Supportive agents, such as vitamin B12 (cobalamin, B12) and granulocyte colony-stimulating factor (G-CSF), are widely used during chemotherapy; however, their direct effects on tumor biology are not well understood. We evaluated the impact of pharmacological B12 and G-CSF, alone or in combination with cisplatin, on hormone receptor-positive (MCF-7) and triple-negative (MDA-MB-231) breast cancer cells, conducting in vitro assays of cell viability, cytotoxicity, caspase activation, mitochondrial membrane potential, and cytolytic protein expression.
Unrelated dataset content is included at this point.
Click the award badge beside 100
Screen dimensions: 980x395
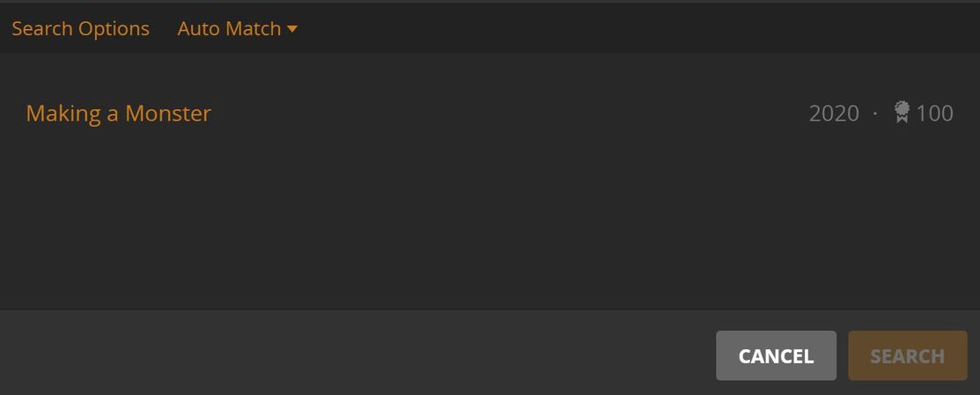click(x=902, y=113)
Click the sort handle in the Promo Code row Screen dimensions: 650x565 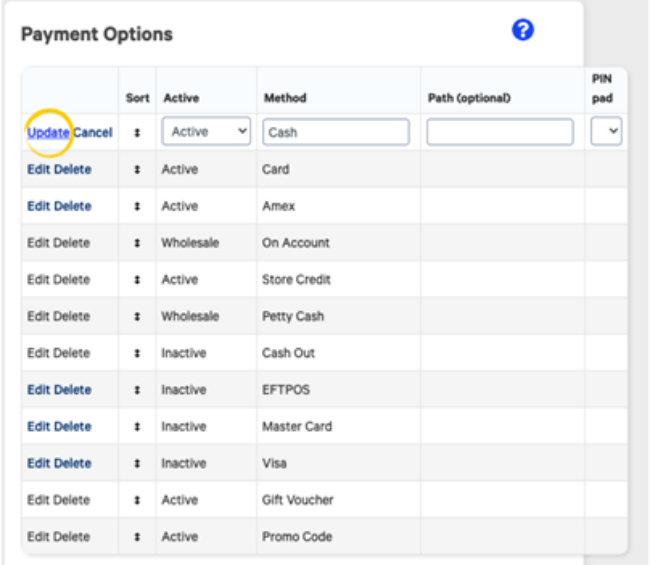[x=137, y=538]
Neither B12 nor G-CSF alone induced cytotoxicity; instead, both promoted proliferation in a dose- and time-dependent manner. When combined with cisplatin, they consistently attenuated drug-induced cytotoxicity, suppressed caspase-3/-8/-9 activation, preserved mitochondrial integrity, and reduced perforin/granzyme expression, exhibiting stronger effects in MCF-7 cells. G-CSF markedly increased proliferation (>130% at 50 ng/mL), while B12 modestly enhanced viability and mitigated cisplatin-induced damage, particularly in triple-negative cells. These findings indicate that B12 and G-CSF can impair cisplatin efficacy by blunting apoptotic signaling and mitochondrial injury in different breast cancer subtypes. These preclinical findings warrant prospective, biomarker-driven in vivo and clinical studies to delineate the clinical contexts in which B12 and G-CSF can be safely integrated into supportive care without compromising antitumor efficacy.